I just started to change my server drives over to 2.5-inch Drives, small upfront cost to convert my HS 3.5-inch Drive Cages.
2016/10/26 10:01:05
fearpoint
The only thing critical Seagate can achieve is critical failures.
2016/10/26 13:07:33
Sajin
WackyWRZ
From my experience the words "Seagate" and "Mission Critical" do not belong in the same sentence. 


+1
2016/10/26 13:35:10
WackyWRZ
bcavnaugh
I guess smaller can be better, I was surprised that this Drive is a 2.5-inch Drive.
I just started to change my server drives over to 2.5-inch Drives, small upfront cost to convert my HS 3.5-inch Drive Cages.
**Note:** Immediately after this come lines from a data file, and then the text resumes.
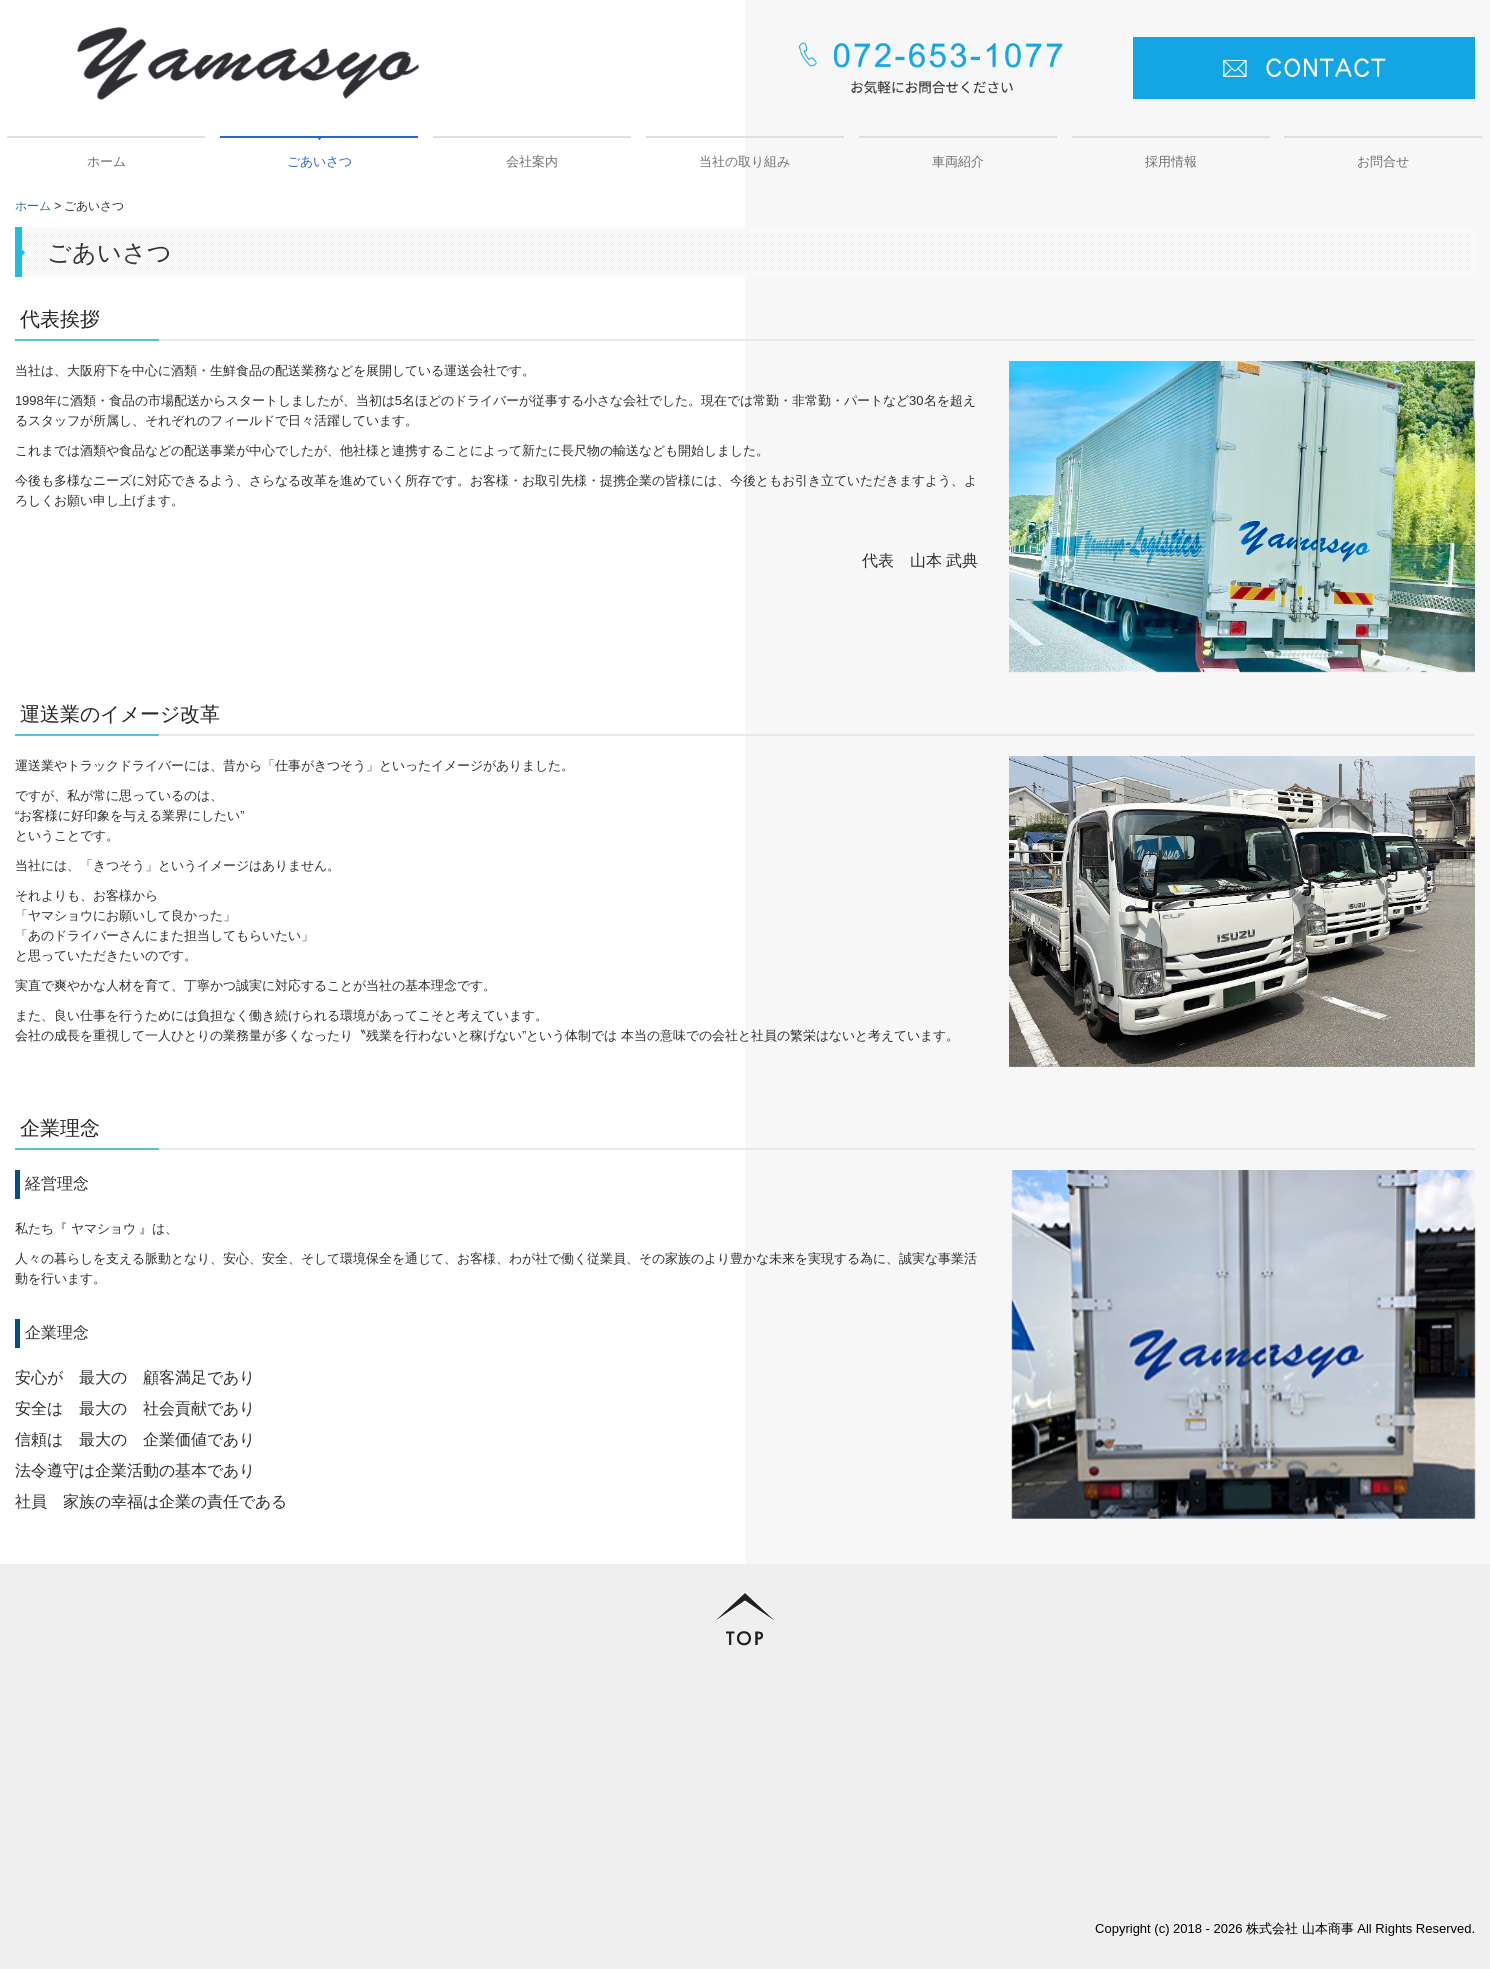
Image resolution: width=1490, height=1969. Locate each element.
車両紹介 (958, 161)
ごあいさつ (319, 161)
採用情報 (1171, 161)
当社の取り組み (744, 161)
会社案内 (532, 161)
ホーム (106, 161)
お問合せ (1383, 161)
Most of our newer servers and SANs all have 2.5" drives.  The new NetApp disk shelves we just put in have 24x 1.2TB 10K 2.5" drives each so that's quite a bit of density in a 2U space.  The 15K rack was another story - 24x 600GB 3.5" taking up 4U.  I'm still not a fan of cramming that many 2.5" drives in such a small space.  From our experience 15K in a 2.5" form factor has always been less reliable than 10K.  I don't know if it's due to vibration or if cooling is an issue but the 15K drives seem to fail at least 2x as often.  We did request all HGST drives in the shelves though!
2016/10/26 21:28:35
XrayMan
 
Seagate used to be good back in the day. A nice consumer product.